When we love people, we always try to see the best in them—think of it as wearing rose-colored glasses. We see everything in bright shades of pinks and reds—looking at everything as though it’s sunshine and rainbows. We don’t want to be bothered with the harrowing realities of seeing the truth in people, their true colors and who they are. We try to end fights as soon as they begin—we’d rather go back to happier times when we’re laughing than those sad times of misery.
But, behind every “it’ll get better,” and all the fights that go unsolved, we realize that slowly, maybe the person we love is not the person we want them to be. It happens, slowly, and creeps up on you-you don’t realize it until it hits you in the face like a punching bag.
You may think that you love someone with all of your heart—and, find out, that you love their potential more than you love them. Think of all the aspects about them that you resent, the ones that drive you insane…how do you cope with them? Do you tell yourself that the longer you’re together, the more he will “tone it down?” You tell yourself that time will fix whatever it is that truly keeps you up at night, worried, anxious, and unsatisfied. He’ll stop going out so much when we “settle down,” and he’ll be better at opening up to me the longer we are together and eventually, he’ll have to stop doing all of the things that push our buttons.
The reality is that waiting for someone to change is like waiting for rain in a drought—it could very much happen, but it also could take weeks, months, years—possibly forever–for it to actually come. Some people are capable of change, and others are strong in their personalities. Your person may be set in their ways, they have no desire to change—and, they won’t. You’ll be sitting on the edge of your seat, an innocent bystander watching your relationship, waiting for the moment he will “snap out of it.”
But, in the end, you’re only hurting you.

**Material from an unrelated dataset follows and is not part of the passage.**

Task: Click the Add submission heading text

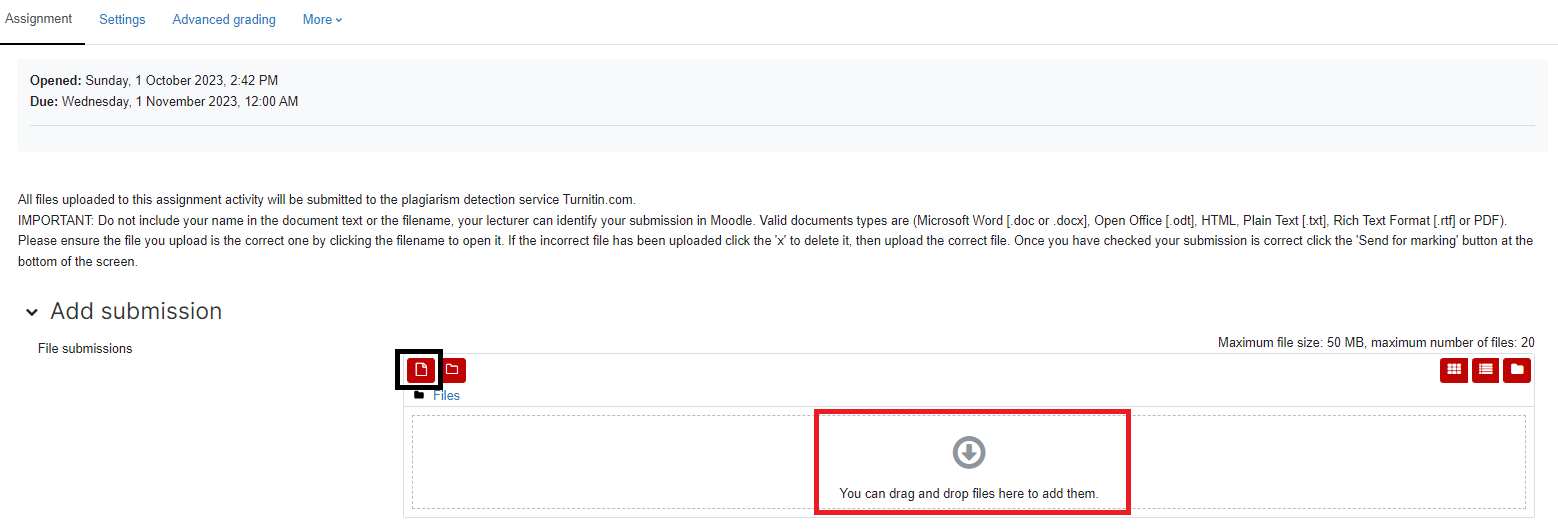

Waiting for him to change will leave you disappointed and aggravated. You will be counting the hours and minutes on the clock, waiting for days to pass you by, praying that “day” comes soon. All the while, you leave your heart half-full. You are unhappy, unsatisfied, unfulfilled with the person they are now—not knowing if the person they will be later is the person you truly need. There are dozens upon dozens of people in the world who are what you need—hundreds, thousands. They may be the ones who could make you happy now.
And, why waste the now hoping for later?